§ RECORDS FOR PROCESSING:
########
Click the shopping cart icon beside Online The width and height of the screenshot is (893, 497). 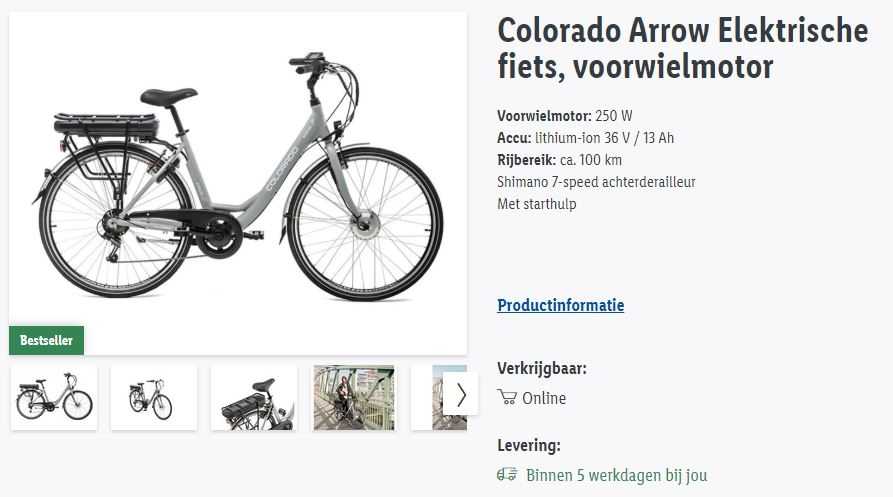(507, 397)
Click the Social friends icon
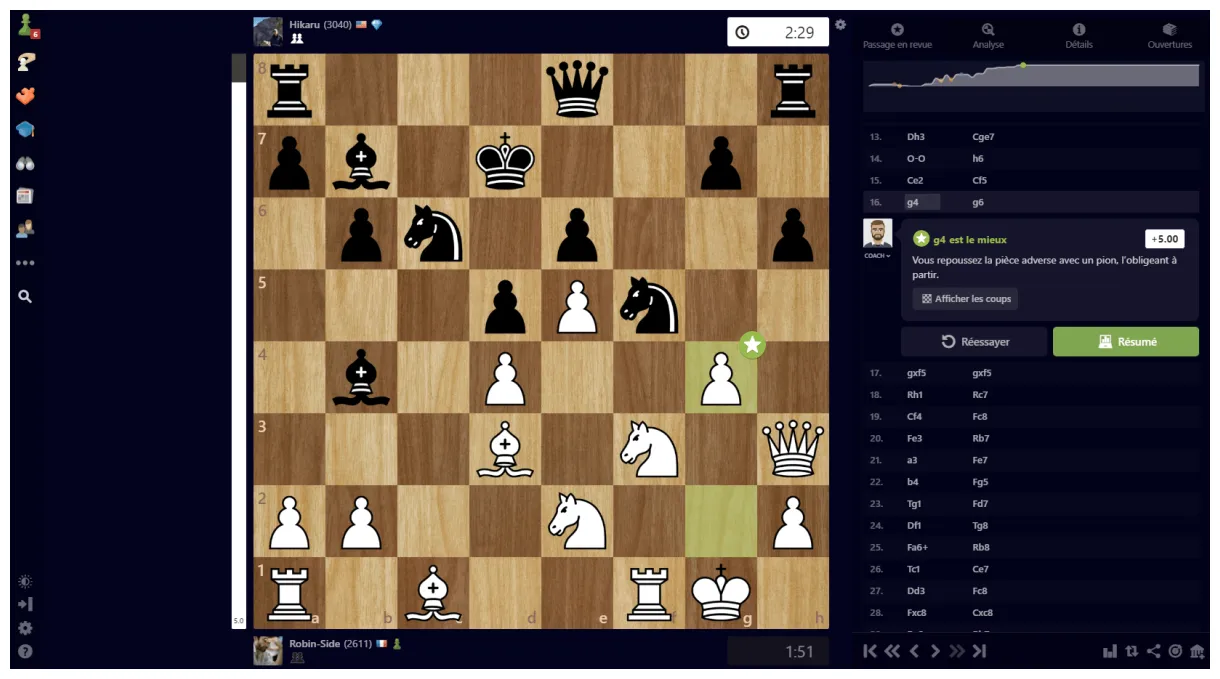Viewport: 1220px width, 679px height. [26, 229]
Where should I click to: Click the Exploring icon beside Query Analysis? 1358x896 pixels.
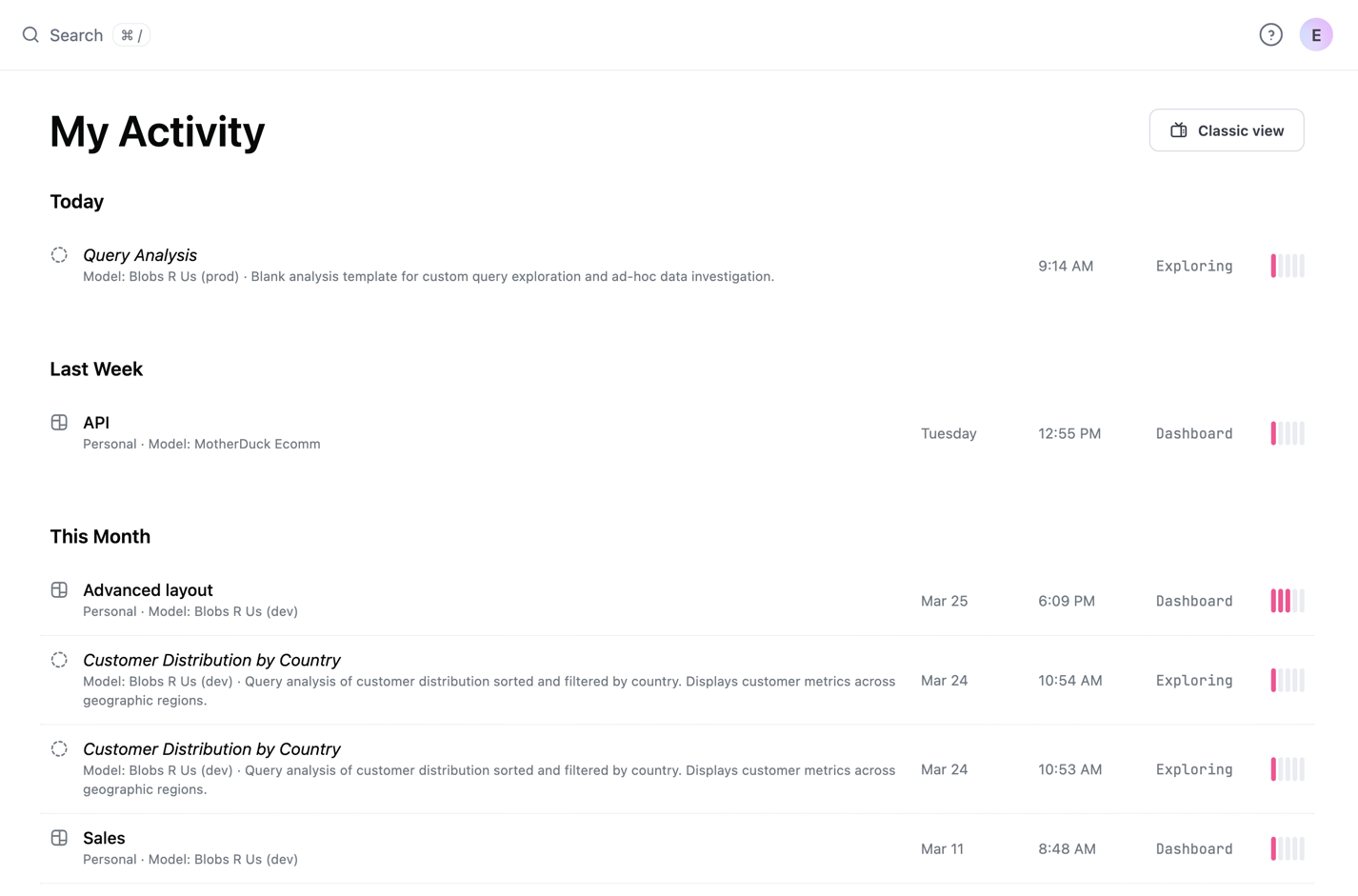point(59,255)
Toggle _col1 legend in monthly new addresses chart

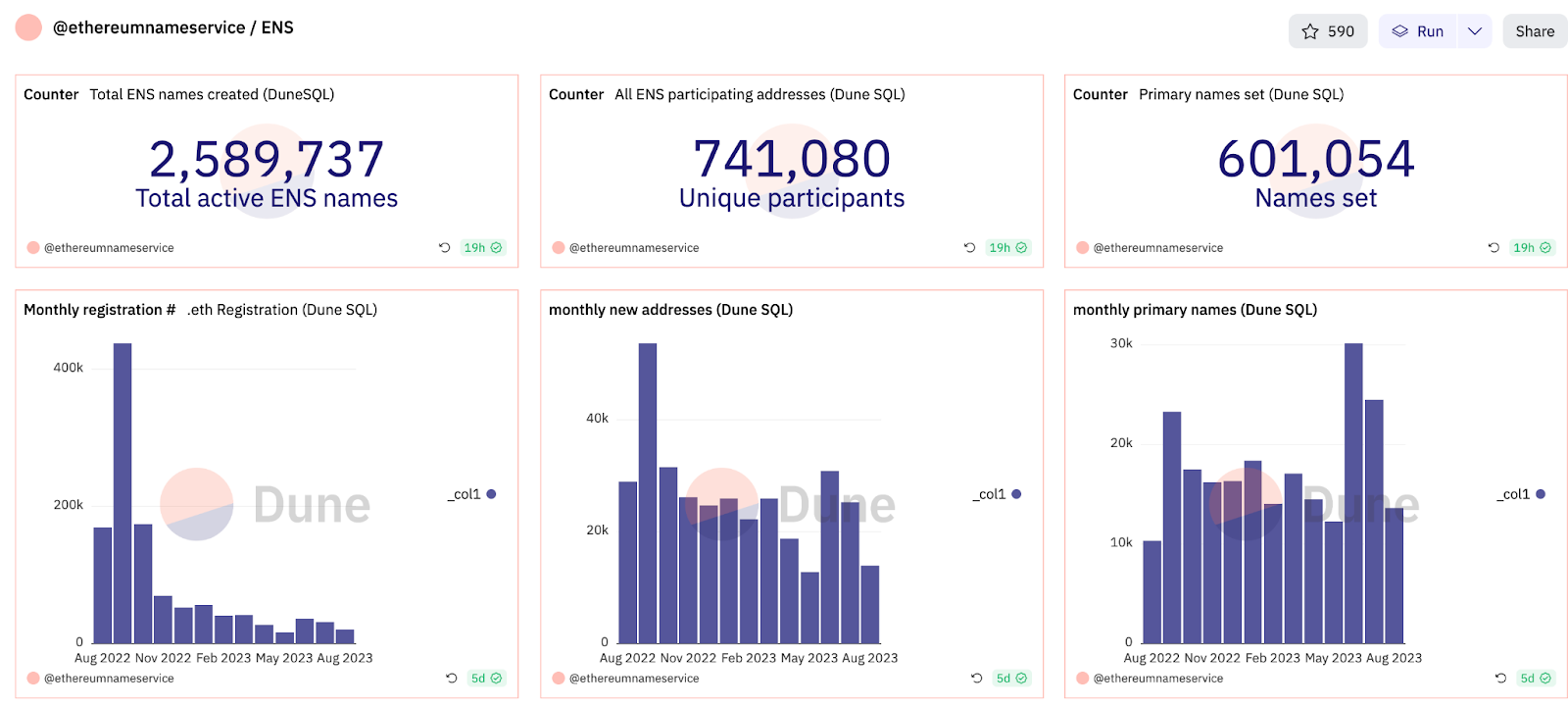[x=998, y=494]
########
§ WHAT IS REQUIRED: Transcribe exactly the lines from the one with "Click the Social friends icon" to the last line of the records, both included, so that no picture appears in the copy.

§ FINISHED EXERCISE:
Click the Social friends icon
Viewport: 1220px width, 679px height. [26, 229]
Where should I click to: Click the Exploring icon beside Query Analysis? 1358x896 pixels.
point(59,255)
Toggle _col1 legend in monthly new addresses chart

[x=998, y=494]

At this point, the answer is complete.